Control in the physical military sense is not the same as legislative jurisdiction. See: http://en.wikipedia.org/wiki/Johnson_v._Eisentrager. E.g. the U.S. may have had control of occupied Baghdad, but that doesn't mean Congress had legislative jurisdiction over Baghdad.
Now, the Supreme Court has decided that Congress has de facto legislative jurisdiction over Guantanamo (in an opinion comparing the historical treatment of Scotland, in which English habeas rights did not apply, to Ireland, in which they did): http://en.wikipedia.org/wiki/Boumediene_v._Bush.

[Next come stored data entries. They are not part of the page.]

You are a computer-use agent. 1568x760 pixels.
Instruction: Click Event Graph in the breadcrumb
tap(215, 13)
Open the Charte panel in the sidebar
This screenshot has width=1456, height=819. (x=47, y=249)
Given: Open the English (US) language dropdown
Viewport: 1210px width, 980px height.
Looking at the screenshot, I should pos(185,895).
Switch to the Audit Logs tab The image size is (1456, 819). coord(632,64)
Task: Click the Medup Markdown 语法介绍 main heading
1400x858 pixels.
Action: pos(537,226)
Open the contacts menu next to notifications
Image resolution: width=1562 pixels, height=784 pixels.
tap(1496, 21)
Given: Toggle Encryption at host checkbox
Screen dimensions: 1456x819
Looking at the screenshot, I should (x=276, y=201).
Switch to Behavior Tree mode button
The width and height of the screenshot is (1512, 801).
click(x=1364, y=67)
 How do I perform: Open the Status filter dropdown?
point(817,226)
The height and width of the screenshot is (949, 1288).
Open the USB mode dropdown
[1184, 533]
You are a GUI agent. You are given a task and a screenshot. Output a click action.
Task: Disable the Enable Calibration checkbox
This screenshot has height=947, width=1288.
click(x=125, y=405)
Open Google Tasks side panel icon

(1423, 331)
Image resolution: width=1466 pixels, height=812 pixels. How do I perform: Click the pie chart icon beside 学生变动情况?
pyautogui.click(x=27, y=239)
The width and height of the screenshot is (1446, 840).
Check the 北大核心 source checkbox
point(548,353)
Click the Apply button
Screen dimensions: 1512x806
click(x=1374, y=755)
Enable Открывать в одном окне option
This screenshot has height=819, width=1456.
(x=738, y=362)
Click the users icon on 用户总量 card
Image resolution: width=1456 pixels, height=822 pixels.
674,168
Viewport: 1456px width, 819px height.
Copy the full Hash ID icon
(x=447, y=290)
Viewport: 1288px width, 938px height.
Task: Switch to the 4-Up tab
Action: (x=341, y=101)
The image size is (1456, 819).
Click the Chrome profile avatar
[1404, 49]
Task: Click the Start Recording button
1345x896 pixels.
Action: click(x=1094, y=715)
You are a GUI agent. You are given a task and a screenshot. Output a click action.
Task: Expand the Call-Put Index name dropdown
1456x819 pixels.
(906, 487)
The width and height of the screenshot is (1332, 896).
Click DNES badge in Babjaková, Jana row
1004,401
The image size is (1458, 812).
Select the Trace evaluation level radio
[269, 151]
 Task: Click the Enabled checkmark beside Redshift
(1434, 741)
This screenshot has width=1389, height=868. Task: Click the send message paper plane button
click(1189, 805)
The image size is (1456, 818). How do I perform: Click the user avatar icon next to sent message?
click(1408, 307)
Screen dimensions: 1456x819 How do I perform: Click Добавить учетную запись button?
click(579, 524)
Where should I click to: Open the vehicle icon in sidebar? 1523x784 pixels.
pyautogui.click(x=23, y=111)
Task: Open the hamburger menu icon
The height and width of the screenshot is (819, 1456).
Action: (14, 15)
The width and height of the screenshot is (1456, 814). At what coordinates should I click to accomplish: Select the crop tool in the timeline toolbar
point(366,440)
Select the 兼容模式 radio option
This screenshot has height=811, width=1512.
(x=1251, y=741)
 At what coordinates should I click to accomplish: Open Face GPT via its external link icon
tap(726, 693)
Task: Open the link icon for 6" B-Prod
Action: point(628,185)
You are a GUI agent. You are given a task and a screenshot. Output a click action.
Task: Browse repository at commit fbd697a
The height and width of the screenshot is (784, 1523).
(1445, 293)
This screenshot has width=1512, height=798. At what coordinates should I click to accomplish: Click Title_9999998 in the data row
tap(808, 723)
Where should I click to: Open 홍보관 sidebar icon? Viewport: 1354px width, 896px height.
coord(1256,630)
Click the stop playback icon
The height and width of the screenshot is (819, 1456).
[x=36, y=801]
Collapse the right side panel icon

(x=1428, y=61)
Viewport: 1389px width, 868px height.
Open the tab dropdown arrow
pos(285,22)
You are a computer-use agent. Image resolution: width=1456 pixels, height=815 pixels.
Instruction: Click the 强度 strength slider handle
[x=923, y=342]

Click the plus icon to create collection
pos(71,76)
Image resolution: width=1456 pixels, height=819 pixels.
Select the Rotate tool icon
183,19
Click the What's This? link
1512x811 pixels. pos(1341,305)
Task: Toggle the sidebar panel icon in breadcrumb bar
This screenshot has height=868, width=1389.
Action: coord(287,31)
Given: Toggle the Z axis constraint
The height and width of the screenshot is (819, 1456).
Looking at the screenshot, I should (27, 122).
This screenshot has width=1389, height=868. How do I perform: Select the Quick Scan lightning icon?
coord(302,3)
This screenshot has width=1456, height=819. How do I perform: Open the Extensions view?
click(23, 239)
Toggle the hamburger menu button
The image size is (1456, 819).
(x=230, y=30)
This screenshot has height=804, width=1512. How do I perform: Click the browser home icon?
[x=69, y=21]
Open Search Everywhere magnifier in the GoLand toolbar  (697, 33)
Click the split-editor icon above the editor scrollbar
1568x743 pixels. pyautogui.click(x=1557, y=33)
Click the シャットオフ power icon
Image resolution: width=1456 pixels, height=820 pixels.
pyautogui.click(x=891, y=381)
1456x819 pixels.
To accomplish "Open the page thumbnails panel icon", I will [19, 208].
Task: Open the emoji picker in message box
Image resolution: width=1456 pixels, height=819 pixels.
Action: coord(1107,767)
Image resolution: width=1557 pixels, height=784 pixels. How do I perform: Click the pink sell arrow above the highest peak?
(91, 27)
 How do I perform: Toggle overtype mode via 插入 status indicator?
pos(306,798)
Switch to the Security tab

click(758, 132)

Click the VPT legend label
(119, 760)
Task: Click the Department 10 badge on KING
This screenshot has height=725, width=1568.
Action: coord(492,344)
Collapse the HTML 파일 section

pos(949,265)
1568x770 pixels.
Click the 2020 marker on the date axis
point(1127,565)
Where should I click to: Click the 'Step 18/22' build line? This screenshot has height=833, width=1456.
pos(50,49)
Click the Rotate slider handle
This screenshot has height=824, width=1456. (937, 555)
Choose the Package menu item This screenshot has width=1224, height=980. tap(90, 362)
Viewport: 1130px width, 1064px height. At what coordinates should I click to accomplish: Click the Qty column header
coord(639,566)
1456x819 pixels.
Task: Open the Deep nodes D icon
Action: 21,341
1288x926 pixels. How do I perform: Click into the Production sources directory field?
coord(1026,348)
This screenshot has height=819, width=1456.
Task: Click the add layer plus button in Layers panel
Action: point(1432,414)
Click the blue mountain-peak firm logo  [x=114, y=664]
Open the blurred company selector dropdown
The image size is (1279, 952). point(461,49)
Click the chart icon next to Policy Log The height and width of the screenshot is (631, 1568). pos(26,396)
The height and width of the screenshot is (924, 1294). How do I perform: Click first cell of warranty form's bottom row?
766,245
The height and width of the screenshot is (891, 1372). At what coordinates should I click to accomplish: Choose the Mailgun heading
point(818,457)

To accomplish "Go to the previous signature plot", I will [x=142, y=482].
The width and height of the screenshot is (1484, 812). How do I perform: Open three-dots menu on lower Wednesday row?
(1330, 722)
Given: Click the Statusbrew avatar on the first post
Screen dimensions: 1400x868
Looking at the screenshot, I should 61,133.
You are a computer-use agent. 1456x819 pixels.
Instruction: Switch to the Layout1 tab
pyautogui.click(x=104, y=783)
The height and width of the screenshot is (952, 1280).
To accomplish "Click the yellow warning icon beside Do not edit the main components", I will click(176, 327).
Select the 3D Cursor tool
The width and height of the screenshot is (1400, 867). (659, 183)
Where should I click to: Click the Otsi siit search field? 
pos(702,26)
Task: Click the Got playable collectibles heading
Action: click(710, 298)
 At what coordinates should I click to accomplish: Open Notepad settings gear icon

Scalia's dissent was the most legally sensible: 'Justice Scalia added that the Court's majority "admits that it cannot determine whether the writ historically extended to aliens held abroad, and it concedes (necessarily) that Guantanamo Bay lies outside the sovereign territory of the United States."[27] Justice Scalia pointed out that Johnson v. Eisentrager (where the Supreme Court decided that U.S. courts had no jurisdiction over German war criminals held in a U.S.-administered German prison in China) "thus held—held beyond any doubt—that the Constitution does not ensure habeas for aliens held by the United States in areas over which our Government is not sovereign.'
But the Court stopped short of saying that foreigners in Guantanamo have the same habeas rights as U.S. citizens on U.S. soil, probably because of the strained nature of their conclusion that they had any habeas rights at all.